▶ **YOUR ASSIGNMENT**:
The lines from the start of the data up to and including the one with "Image resolution: width=672" should be returned exactly, and nothing else.

▶ **EXERCISE MATERIAL**:
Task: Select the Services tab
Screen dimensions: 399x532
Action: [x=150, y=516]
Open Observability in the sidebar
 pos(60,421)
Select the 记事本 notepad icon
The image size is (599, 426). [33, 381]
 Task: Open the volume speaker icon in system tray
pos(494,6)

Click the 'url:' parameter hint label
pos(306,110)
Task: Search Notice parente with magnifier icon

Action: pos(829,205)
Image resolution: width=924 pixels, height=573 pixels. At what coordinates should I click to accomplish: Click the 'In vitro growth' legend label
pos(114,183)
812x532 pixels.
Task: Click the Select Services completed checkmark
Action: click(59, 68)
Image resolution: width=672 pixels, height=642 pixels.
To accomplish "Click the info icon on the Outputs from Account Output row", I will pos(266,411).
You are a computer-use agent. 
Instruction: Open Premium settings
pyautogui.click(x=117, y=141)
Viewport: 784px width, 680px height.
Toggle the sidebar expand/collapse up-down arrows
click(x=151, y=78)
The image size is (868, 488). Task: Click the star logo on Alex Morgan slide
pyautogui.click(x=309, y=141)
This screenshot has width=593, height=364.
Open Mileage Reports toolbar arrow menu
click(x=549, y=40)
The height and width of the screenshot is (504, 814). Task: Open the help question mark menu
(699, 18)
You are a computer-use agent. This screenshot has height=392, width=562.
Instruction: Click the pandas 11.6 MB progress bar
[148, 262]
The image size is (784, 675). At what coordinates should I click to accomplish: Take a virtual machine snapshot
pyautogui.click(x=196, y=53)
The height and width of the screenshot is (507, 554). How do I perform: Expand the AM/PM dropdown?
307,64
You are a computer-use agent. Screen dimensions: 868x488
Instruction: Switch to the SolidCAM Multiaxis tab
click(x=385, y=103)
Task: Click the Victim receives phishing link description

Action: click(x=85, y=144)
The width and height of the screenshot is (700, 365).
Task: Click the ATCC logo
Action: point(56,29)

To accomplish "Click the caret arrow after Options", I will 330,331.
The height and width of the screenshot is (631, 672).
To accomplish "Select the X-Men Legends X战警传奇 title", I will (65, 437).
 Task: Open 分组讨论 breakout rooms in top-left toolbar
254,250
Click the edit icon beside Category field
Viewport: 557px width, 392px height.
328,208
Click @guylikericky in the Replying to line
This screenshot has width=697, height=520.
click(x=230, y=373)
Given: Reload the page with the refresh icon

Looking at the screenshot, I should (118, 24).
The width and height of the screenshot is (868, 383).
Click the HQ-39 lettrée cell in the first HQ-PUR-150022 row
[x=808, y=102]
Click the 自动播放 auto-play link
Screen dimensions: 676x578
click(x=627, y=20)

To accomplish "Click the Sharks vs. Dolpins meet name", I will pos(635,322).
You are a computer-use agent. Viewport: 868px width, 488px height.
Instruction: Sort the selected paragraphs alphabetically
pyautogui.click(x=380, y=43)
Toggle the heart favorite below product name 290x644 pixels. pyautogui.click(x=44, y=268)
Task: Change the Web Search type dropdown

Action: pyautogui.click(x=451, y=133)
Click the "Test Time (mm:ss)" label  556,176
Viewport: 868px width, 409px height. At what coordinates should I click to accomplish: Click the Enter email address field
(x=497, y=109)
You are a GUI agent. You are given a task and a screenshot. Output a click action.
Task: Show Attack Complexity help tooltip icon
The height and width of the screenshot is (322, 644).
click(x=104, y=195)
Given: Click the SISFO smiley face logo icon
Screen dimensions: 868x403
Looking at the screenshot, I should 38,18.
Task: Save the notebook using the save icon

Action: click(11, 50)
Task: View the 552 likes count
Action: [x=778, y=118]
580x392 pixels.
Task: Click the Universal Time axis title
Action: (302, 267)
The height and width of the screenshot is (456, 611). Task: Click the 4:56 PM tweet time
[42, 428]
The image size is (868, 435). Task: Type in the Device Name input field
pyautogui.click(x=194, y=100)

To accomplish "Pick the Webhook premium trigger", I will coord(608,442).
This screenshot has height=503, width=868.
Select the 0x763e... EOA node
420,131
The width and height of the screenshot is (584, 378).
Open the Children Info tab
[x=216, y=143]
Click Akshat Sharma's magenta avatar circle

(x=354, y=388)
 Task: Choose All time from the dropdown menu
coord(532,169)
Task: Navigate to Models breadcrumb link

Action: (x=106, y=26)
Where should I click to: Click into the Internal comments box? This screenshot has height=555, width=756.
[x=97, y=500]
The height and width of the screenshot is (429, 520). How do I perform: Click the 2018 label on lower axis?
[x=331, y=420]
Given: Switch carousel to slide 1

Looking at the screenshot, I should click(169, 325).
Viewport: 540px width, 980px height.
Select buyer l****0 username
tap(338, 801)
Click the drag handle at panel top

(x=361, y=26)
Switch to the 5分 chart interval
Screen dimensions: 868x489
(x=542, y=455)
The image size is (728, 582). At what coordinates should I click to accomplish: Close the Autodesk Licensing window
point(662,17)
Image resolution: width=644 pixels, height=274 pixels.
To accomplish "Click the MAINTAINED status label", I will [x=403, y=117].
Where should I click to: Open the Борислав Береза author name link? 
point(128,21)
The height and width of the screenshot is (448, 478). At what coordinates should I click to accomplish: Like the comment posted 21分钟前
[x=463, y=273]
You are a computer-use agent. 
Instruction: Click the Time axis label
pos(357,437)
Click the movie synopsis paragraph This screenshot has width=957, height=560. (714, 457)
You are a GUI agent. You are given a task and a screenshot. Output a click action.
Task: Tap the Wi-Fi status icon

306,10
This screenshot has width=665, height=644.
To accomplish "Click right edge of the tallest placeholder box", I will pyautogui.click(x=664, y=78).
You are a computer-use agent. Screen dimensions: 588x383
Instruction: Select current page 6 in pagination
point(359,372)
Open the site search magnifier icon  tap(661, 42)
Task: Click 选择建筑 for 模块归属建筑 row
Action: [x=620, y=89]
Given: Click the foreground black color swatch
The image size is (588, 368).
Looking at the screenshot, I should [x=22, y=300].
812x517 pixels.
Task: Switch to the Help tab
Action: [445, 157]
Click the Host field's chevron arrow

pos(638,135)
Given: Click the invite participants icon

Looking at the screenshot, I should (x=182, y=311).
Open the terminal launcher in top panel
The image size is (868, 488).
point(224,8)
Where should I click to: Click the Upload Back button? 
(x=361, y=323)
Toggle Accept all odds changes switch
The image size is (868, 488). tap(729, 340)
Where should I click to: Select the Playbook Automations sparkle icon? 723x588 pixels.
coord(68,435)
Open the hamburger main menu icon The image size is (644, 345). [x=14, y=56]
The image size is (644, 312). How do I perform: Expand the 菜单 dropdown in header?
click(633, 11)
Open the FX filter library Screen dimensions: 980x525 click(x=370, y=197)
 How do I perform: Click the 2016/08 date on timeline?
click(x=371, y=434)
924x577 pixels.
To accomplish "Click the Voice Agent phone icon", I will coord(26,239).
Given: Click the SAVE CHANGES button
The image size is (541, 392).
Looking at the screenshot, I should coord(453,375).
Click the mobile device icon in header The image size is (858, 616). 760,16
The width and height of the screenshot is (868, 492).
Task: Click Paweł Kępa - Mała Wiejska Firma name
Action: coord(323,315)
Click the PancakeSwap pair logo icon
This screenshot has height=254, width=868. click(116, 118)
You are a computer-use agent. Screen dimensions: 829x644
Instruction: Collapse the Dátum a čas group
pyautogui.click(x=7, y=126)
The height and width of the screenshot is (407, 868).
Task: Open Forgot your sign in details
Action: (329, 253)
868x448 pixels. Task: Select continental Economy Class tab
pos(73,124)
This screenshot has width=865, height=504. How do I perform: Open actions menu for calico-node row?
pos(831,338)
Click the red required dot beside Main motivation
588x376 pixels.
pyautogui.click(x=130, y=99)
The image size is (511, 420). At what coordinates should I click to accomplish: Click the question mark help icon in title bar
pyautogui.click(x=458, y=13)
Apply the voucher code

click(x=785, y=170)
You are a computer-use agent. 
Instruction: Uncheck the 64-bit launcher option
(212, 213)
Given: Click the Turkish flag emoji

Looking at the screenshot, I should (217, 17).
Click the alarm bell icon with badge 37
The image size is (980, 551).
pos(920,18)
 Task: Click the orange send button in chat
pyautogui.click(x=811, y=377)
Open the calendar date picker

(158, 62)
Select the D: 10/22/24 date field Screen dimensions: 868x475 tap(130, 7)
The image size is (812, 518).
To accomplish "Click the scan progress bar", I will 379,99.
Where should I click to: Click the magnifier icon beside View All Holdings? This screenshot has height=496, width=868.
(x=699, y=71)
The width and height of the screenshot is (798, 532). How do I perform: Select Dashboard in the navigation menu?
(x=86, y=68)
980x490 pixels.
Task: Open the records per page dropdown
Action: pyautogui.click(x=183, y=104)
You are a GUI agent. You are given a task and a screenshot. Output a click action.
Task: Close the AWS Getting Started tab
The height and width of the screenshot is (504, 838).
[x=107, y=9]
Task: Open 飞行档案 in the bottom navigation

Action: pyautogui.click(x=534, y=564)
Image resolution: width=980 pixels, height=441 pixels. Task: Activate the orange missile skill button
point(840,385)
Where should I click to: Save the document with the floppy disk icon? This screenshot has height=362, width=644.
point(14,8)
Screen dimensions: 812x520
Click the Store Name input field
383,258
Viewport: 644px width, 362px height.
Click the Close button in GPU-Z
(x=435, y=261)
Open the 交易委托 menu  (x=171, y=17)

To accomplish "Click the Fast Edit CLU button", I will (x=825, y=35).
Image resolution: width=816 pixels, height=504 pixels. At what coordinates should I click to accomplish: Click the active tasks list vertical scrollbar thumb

▶ **EXERCISE OUTPUT**:
Task: Select the Services tab
Screen dimensions: 399x532
Action: [x=150, y=516]
Open Observability in the sidebar
 pos(60,421)
Select the 记事本 notepad icon
The image size is (599, 426). [33, 381]
 Task: Open the volume speaker icon in system tray
pos(494,6)

Click the 'url:' parameter hint label
pos(306,110)
Task: Search Notice parente with magnifier icon

Action: pos(829,205)
Image resolution: width=924 pixels, height=573 pixels. At what coordinates should I click to accomplish: Click the 'In vitro growth' legend label
pos(114,183)
812x532 pixels.
Task: Click the Select Services completed checkmark
Action: click(59, 68)
Image resolution: width=672 pixels, height=642 pixels.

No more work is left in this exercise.